- The records
=-=-=

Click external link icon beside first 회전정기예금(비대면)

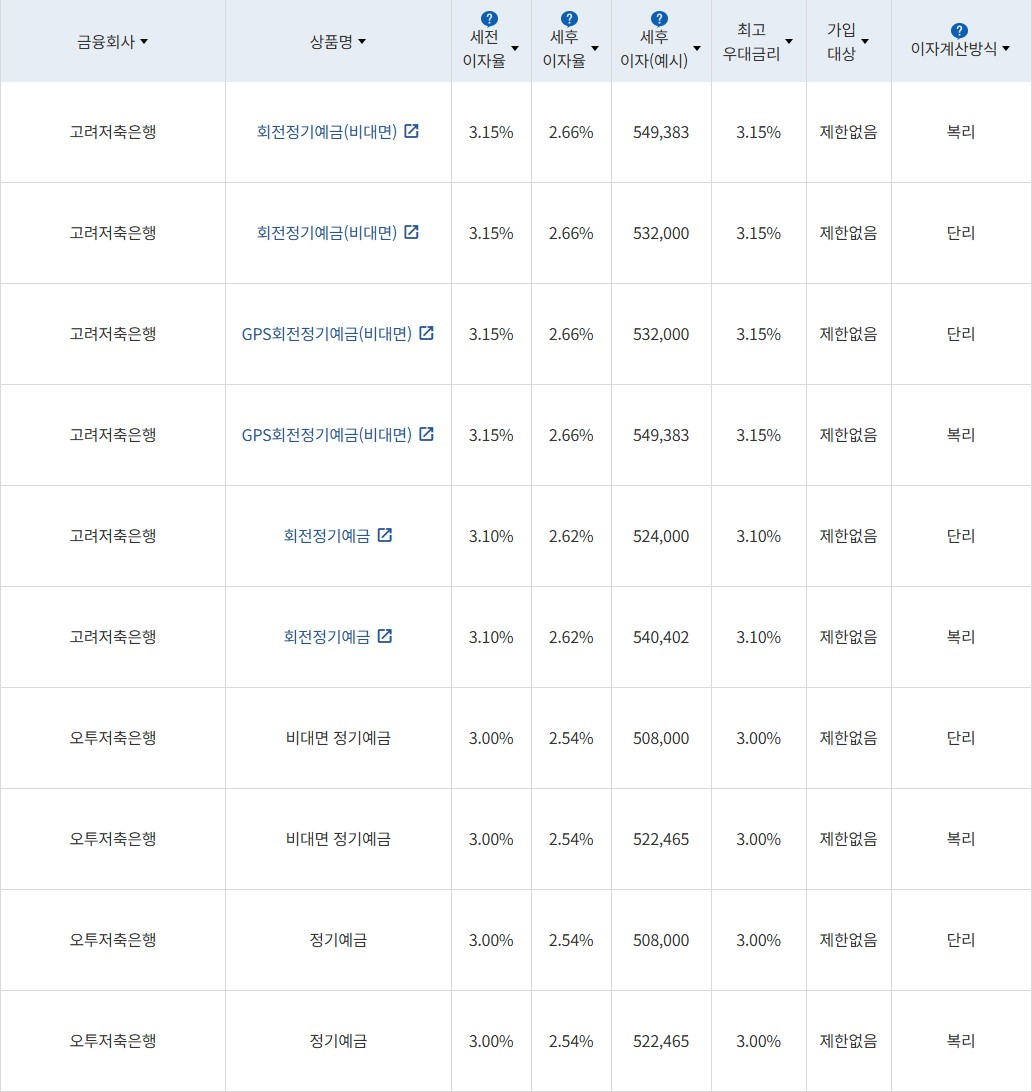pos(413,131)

=-=-=

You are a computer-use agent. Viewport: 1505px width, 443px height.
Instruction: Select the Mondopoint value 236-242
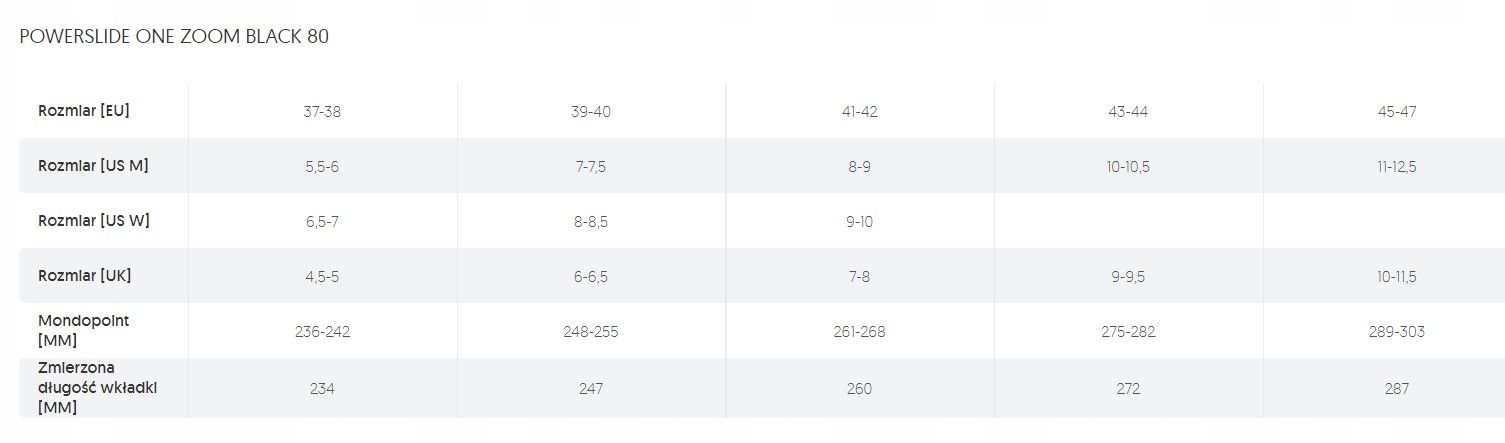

=-=-=

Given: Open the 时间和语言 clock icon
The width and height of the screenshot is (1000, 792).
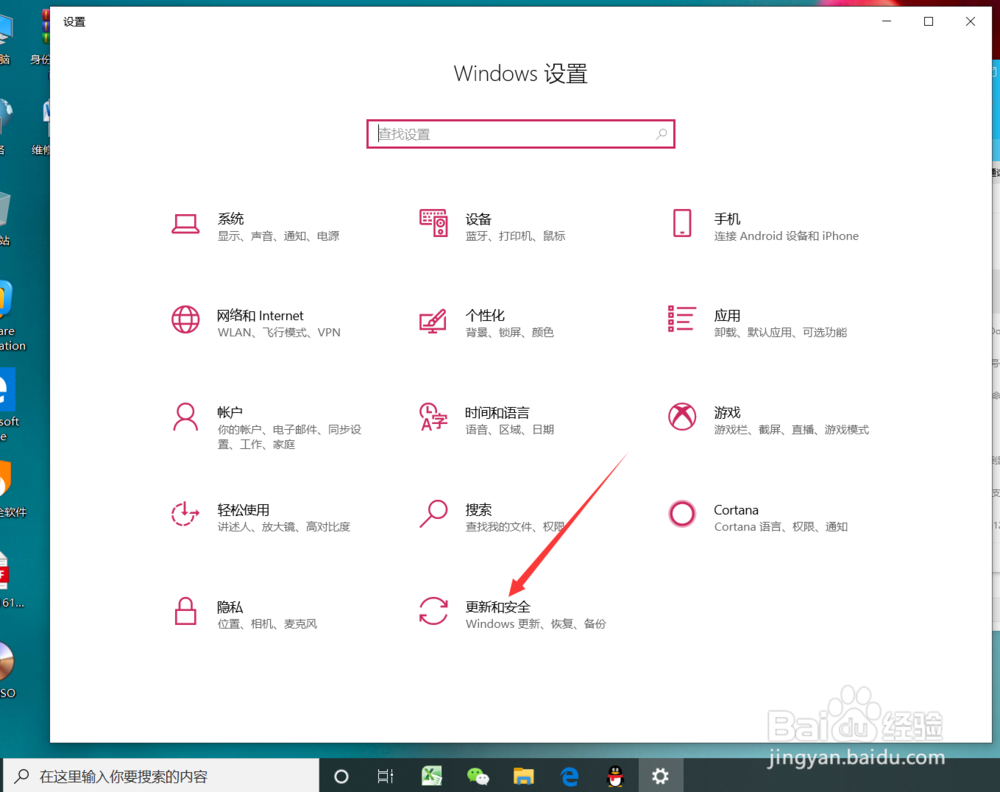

=-=-=

- Task instructions
Copy out the lines running from the line with "Given: Open the 时间和语言 clock icon" to the line with "The width and", both included, word for word.

- Answer to the exercise
Given: Open the 时间和语言 clock icon
The width and height of the screenshot is (1000, 792).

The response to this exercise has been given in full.